インドの国会では、これら先住民族と下位カーストの人々に、一定の議席が割り当てられています。

大統領と首相のいる国インド

インドには大統領と首相がいます。これ日本人からするとわかりにくいんですよね。

「どちらも選挙で選ぶんだろう。世襲制の王様と、実際に政治を行う首相のコンビならわかるけど、どうして政治にかかわる国のトップが2人もいるんだ?」

天皇陛下を国の象徴として戴き、政治は首相にまかせる。この制度を選択している日本人は不思議に思いますが、Webででも調べてもらえば、大統領と首相がいる国っていっぱいあるんですよね。

2人の力関係も、ロシアや韓国のように大統領が圧倒的な力を持ち、こまごました国内実務を首相にまかせている国があります。

ドイツだとこれが逆で、首相が政治権力を握り、大統領は国家元首として、外交儀式の場で活躍しています。大統領は国の顔として、人格高潔、知性と教養ありの人が選ばれます。

インドでは首相が強い

インドですが、ここは首相が強い。

まず元首である大統領は、上下両院および州議会の議員によって選ばれ、任期は5年です。被選挙資格は、満35歳以上のインド国籍を有する者となっていますが、実際には実績を積んだ政治家・外交官経験者・科学者など、国の顔にふさわしい人物が選ばれます。大統領は、連邦行政と国防軍の名目上の最高識者ではありますが、実権は首相が握っています。

大統領も置かれており、こちらは上下両院によって選ばれ、任期は同じく5年です。被選挙資格は満25歳以上と、10歳若く設定されています。

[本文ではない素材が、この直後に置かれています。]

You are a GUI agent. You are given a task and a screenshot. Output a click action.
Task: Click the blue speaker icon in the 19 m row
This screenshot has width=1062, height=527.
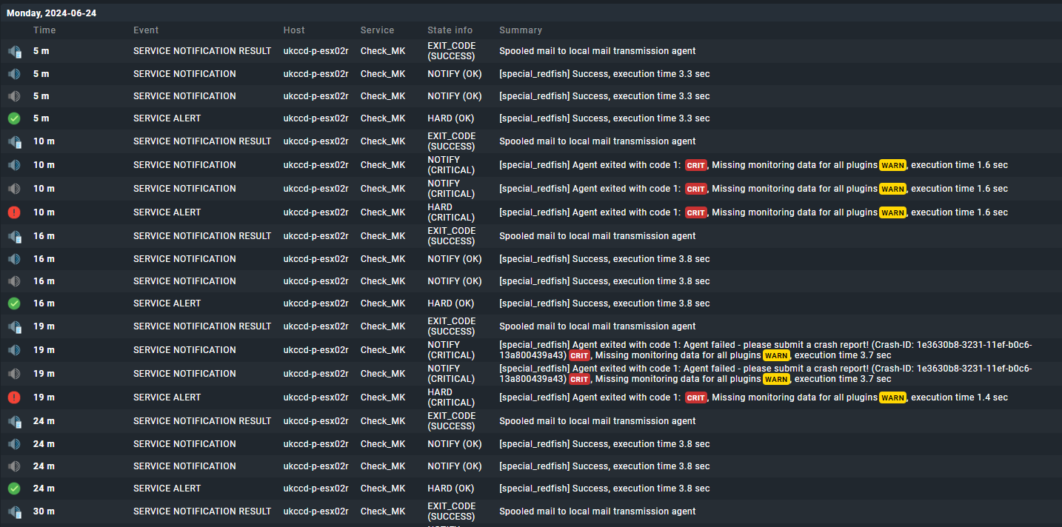tap(14, 350)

正副大統領の選出は、中央政府を組織する政党の意向が反映されがちですが、時には政治的立場や見解の相違から、大統領と首相両者の間に緊張関係が生じたりします。

世界初の大規模電子投票はアメリカじゃなかった

世界初の大規模電子投票、これをやってのけたのはインドなんですね。

2004年4月に行われた、有権者数約6億6000万人を対象とした選挙です。小さな国だと何カ国分になるのだと思いますが、100万台のコンピュータ式投票機が使用されました。

これは、まだまだ多い文字を読み書きできない人でも、ボタン1つ押せば投票できる、またインドの選挙で横行する不正を防ぐためでもあります。インドの不正投票は、日本のように買収などというおとなしいやり方ではなく、銃を持った武装グループが投票所を襲う乱暴なものです。コンピュータ式だと、選挙管理委員のボタン操作一つで、投票そのものをストップ出来ます。

また、森林資源を守る効果もありました。過去には1度の選挙で、投票用紙用に1,600万本の樹が切られ、8,000トン以上の用紙が印刷されたとか。こうなると、たかが投票用紙ぐらいとも言っていられません。